Data to use:

════════════════════

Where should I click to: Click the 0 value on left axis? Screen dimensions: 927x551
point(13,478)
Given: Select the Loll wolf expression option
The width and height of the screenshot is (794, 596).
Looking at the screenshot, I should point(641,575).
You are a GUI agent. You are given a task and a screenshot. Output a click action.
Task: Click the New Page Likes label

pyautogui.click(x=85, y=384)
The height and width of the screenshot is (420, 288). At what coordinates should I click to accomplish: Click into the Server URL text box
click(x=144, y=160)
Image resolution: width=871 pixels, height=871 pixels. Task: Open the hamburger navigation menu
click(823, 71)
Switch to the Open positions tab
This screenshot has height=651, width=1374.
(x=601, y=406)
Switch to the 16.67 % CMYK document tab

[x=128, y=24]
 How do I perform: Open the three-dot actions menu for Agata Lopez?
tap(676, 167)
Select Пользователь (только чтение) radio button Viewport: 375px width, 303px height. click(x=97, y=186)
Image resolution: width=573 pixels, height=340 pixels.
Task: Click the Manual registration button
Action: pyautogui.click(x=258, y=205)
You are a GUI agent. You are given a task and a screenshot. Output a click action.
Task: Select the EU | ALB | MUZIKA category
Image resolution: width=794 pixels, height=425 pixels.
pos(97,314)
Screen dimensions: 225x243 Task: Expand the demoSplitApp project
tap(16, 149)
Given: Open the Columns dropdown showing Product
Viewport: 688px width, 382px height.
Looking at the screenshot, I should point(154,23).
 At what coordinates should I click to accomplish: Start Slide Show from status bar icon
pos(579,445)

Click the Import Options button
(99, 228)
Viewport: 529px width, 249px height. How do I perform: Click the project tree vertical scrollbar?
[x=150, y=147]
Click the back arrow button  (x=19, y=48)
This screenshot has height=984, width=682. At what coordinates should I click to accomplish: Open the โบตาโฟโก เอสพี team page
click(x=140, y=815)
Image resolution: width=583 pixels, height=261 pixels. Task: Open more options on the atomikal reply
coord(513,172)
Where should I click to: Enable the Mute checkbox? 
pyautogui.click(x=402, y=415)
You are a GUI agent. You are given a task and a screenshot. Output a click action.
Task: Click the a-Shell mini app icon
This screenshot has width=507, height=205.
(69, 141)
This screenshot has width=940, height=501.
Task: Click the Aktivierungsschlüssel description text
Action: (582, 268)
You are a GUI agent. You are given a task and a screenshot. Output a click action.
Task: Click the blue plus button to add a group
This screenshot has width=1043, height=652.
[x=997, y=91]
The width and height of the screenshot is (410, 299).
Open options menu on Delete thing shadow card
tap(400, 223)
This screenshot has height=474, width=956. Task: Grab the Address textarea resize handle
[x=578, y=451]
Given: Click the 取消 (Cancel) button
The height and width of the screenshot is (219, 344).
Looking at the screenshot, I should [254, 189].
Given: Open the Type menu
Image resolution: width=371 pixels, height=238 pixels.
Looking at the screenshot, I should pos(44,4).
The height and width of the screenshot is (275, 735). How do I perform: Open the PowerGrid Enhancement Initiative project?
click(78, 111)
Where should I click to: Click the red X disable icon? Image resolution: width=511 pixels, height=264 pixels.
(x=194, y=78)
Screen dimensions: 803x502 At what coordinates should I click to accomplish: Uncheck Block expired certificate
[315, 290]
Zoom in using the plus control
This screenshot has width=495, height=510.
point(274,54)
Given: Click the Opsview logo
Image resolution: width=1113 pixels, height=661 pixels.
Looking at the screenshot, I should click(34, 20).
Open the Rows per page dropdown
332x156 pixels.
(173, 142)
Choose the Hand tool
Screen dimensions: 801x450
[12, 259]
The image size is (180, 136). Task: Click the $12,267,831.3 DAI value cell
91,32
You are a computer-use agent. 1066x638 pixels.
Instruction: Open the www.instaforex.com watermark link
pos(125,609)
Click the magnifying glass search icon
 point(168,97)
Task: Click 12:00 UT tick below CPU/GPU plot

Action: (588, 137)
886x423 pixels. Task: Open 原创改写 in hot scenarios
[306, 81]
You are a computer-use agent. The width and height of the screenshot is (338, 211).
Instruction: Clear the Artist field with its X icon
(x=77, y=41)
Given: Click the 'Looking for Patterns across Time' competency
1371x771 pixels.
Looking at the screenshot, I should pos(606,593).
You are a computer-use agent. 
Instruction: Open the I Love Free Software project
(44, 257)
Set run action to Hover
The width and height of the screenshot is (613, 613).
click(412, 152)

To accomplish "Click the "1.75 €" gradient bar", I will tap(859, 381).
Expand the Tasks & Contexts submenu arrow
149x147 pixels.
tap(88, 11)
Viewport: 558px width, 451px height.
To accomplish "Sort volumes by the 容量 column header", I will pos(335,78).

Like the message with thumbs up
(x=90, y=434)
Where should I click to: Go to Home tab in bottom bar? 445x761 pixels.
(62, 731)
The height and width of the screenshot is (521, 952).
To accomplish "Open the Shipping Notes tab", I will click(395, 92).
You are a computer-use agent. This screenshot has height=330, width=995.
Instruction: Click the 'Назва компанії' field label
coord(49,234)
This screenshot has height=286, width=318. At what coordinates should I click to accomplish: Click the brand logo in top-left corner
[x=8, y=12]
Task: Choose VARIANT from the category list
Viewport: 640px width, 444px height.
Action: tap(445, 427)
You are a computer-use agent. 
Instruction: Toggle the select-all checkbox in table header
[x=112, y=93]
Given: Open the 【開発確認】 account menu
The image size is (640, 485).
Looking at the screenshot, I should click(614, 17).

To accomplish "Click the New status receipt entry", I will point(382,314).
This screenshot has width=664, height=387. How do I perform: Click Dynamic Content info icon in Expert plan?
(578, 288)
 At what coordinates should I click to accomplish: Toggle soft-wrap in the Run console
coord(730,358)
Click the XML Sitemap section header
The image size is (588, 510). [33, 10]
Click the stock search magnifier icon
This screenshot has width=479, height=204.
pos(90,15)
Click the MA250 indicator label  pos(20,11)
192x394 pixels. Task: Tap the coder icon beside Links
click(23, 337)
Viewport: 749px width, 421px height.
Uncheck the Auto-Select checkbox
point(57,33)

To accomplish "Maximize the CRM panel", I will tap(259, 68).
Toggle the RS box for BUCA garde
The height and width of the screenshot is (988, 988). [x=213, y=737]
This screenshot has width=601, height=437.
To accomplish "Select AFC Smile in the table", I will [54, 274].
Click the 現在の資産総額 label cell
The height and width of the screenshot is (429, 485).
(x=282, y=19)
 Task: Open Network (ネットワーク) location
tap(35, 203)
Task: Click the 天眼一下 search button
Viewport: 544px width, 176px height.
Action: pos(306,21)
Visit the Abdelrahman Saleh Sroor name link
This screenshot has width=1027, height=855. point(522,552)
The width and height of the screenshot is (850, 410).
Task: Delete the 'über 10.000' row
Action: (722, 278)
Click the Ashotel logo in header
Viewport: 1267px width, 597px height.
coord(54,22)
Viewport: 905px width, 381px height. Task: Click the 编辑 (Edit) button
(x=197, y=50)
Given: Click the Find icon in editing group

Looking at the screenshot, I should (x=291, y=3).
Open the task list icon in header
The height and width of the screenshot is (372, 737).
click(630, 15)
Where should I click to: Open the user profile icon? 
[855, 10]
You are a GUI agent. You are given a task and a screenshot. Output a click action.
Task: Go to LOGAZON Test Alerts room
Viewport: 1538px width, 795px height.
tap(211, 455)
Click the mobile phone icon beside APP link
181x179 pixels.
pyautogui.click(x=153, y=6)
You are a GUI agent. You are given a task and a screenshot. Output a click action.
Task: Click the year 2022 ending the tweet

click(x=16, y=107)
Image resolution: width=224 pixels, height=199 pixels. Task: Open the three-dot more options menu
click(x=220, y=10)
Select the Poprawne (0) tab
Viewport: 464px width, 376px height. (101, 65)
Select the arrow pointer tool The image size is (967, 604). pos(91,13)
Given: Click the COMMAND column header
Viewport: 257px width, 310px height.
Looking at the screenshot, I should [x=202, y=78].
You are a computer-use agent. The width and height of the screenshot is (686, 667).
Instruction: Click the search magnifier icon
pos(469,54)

════════════════════

What is expected: Copy every line in the data above that has the string "dropdown" in it.

Answer for the task:
Given: Open the Columns dropdown showing Product
Open the Rows per page dropdown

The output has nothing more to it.